# Other Pythons > Blood Pythons >  At what size / weight do blood python females breed?

## TexasCowboy1979

At what size / age / weight do blood python females breed?

----------


## Gloryhound

You'll get 300+ opinions if you ask about ball pythons, but unfortunately it has been difficult to get anyone to come out and peg a weight for breeding with bloods.  At the beginning of this season one of our females was 3 years old, 10 lbs, and looked fairly thick.  The other Female was 6 years old, 32 lbs, and looked really thick at around 6'6" long.  We have bred them both.  Neither of them have laid for us, but they both have been laying on their sides and just looking completely miserable.  Hopefully they lay for us, but if not we will change what we tried last year and try again this coming season.

----------


## mainbutter

Yeah I'm sure that K-mart or some of the other guys here on bp.net with a great blood collection haven't chimed in yet.

In general with seemingly 90% of pythons, at 3 years if they've been healthy and didn't have 12 month long fasts, you're usually good.

----------


## Jay_Bunny

Not to hijack this thread but how much does a breedable female blood go for?
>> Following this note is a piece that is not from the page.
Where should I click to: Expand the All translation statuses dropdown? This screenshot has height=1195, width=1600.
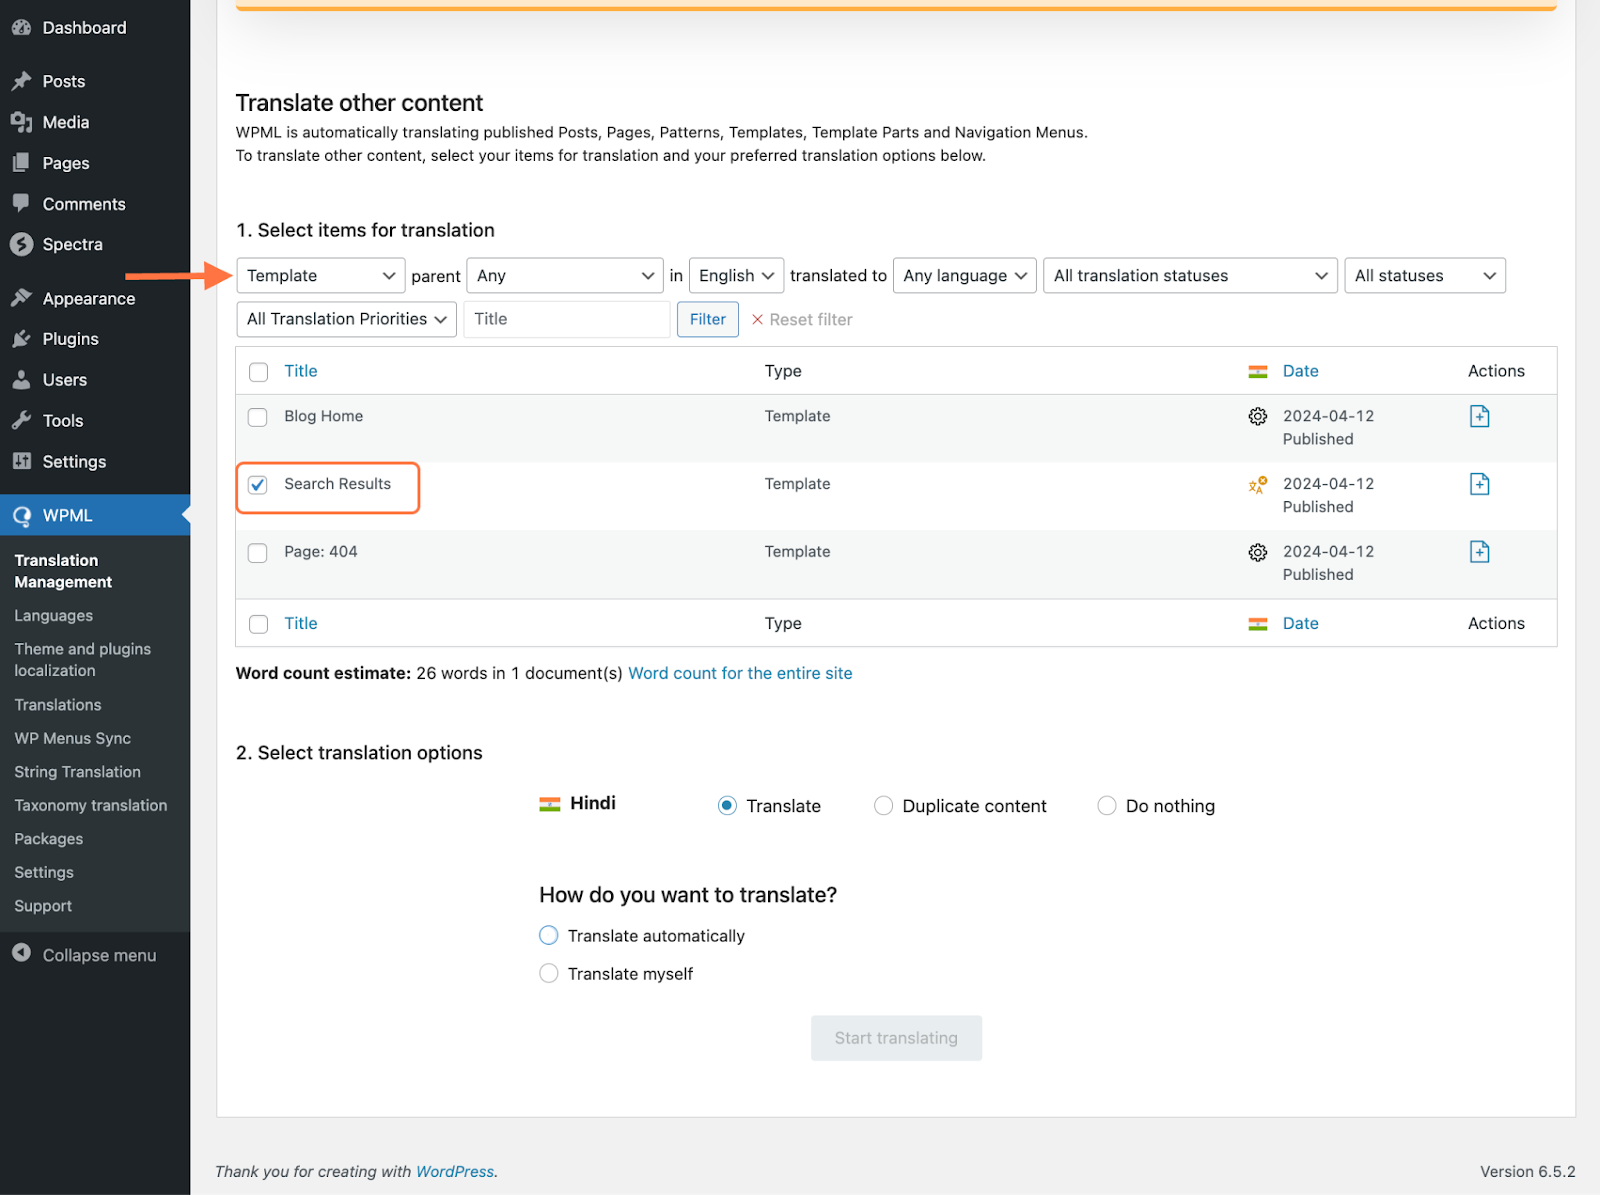[1189, 275]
I will be watching this thread as bloods are the next species I want to get into.  :Very Happy:

----------


## mainbutter

Considering I rarely see them for sale, probably pricey.  I think the last time I saw an adult pair of normals (they were a little below average in looks) for sale, it was listed for somewhere around a grand.  Of course, some of the best examples of "normals" fetch more than a grand as hatchlings.

----------


## mainbutter

> Yeah I'm *surprised* that K-mart or some of the other guys here on bp.net with a great blood collection haven't chimed in yet.


fixed

----------


## Gloryhound

Kingsnake list female juveniles around 300+ shipping.  Saw another ad for a 2007 yellow for around the same price, but in the picture it looks awful small to be a 2007 female. 

I know if I was going to buy an adult I would make sure I handled it first.  A lot of people are moving the normal WC and CH animals out of their collection and they tend to be the ones that every one refers to when the say typical blood attitude.  All of ours are pretty tame and at most hiss at us until we get them in the tub, then they sigh.   :Smile:   Also I don't think most female adult bloods would be under the max girth limit listed by Fed-ex for shipping reptiles.

----------


## K-mart

Generally speaking I'd say 3 years old at minimum.I have had very little success breeding females at that age,but it can/has been done.
I have seen the weight range in females laying clutches varying anywhere from 10-21lbs. these animals were all at least 4years + old.
Now I assume your referring to Brongersmai,(Bloods).
These are my own personal observations in keeping Brongersmai,not hard and fast rules.
Hope this helps.

----------